WHAT YOU NEED TO DO - Beneath this line are entries. Copy the range from the line with "The height and" to the line with "You are a computer-use agent.", ends included, exactly; leave pictures out.

LISTED RECORDS -
>>
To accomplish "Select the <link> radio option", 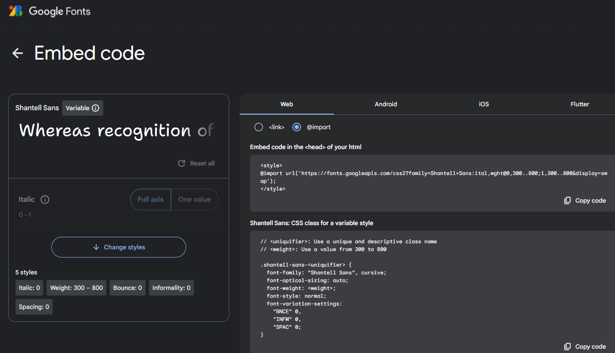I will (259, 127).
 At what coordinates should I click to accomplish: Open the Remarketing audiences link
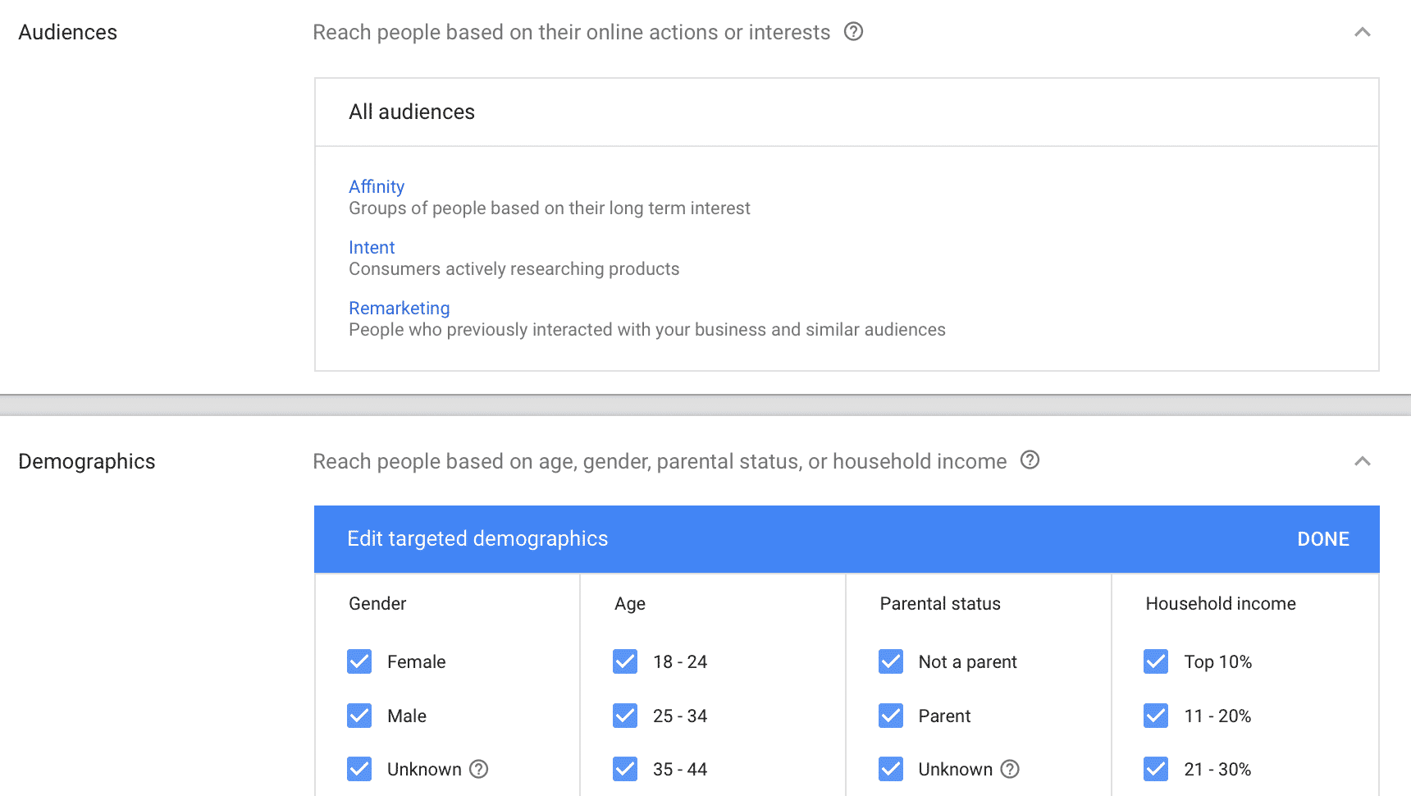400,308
<<
>>
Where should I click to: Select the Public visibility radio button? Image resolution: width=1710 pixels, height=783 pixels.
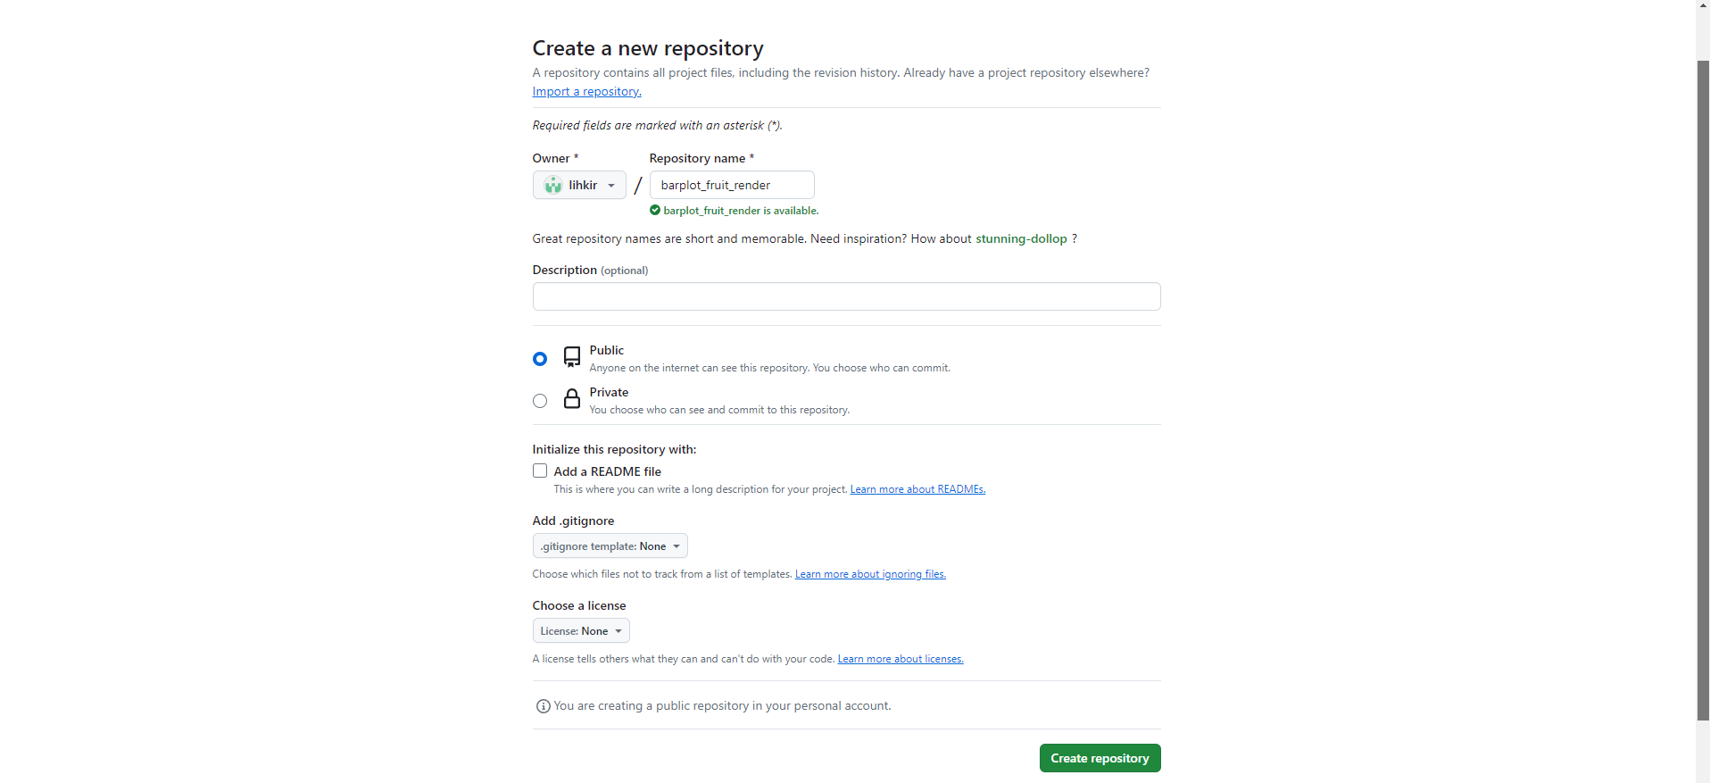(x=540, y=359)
<<
>>
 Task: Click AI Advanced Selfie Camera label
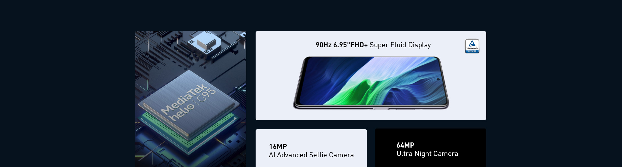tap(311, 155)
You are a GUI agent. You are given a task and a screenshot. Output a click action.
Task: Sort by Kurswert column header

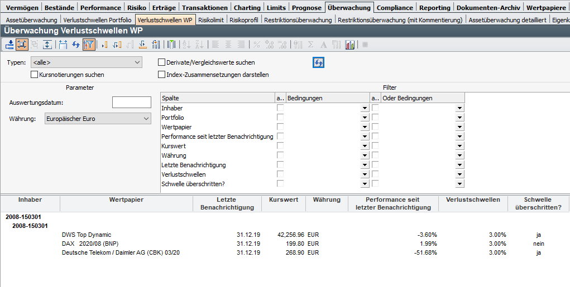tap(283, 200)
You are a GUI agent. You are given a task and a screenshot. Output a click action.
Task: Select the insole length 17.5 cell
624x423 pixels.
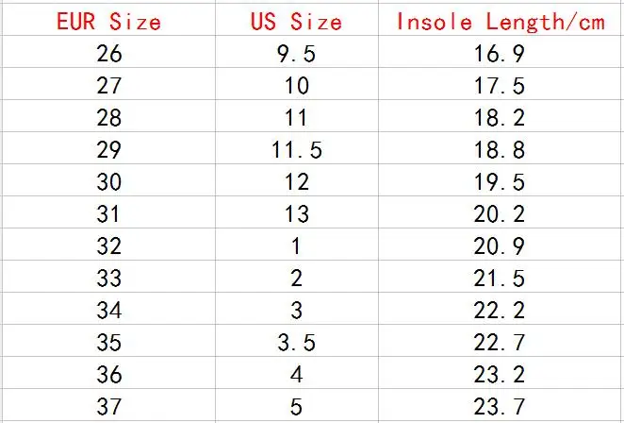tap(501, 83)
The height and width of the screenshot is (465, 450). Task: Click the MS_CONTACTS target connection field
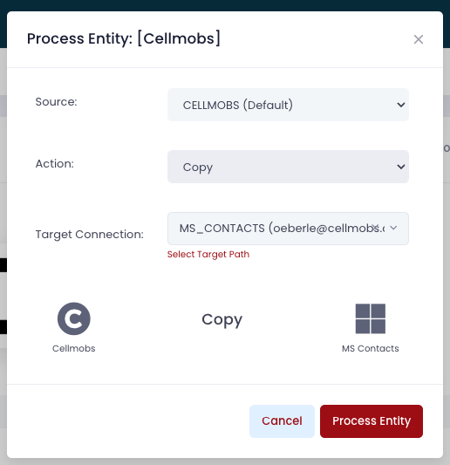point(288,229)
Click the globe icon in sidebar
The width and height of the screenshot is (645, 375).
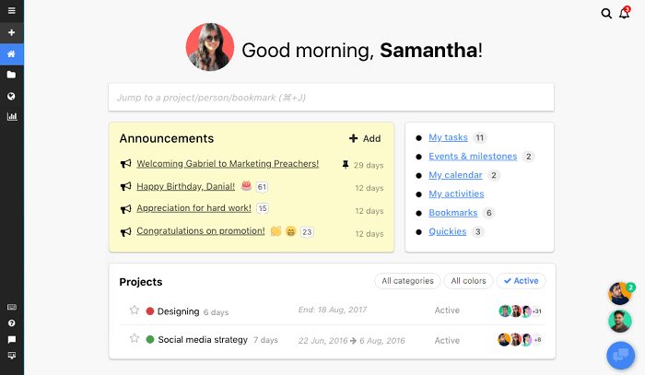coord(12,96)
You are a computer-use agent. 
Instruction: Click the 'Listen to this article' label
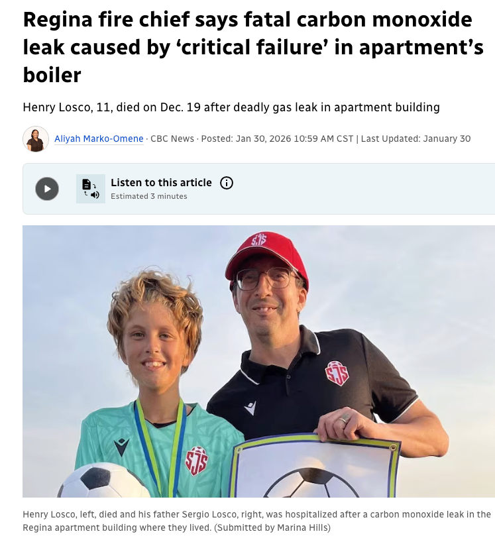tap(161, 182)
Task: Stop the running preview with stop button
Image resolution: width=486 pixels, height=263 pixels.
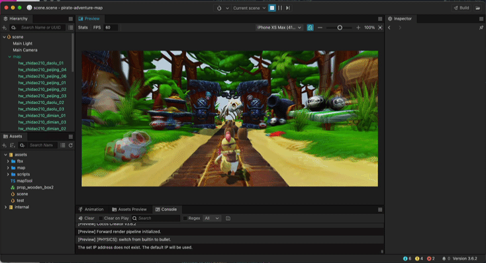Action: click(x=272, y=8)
<<
EXERCISE SOLUTION -
The height and width of the screenshot is (465, 450). Task: Click the MS_CONTACTS target connection field
point(288,229)
Click the globe icon in sidebar
The width and height of the screenshot is (645, 375).
coord(12,96)
You are a computer-use agent. 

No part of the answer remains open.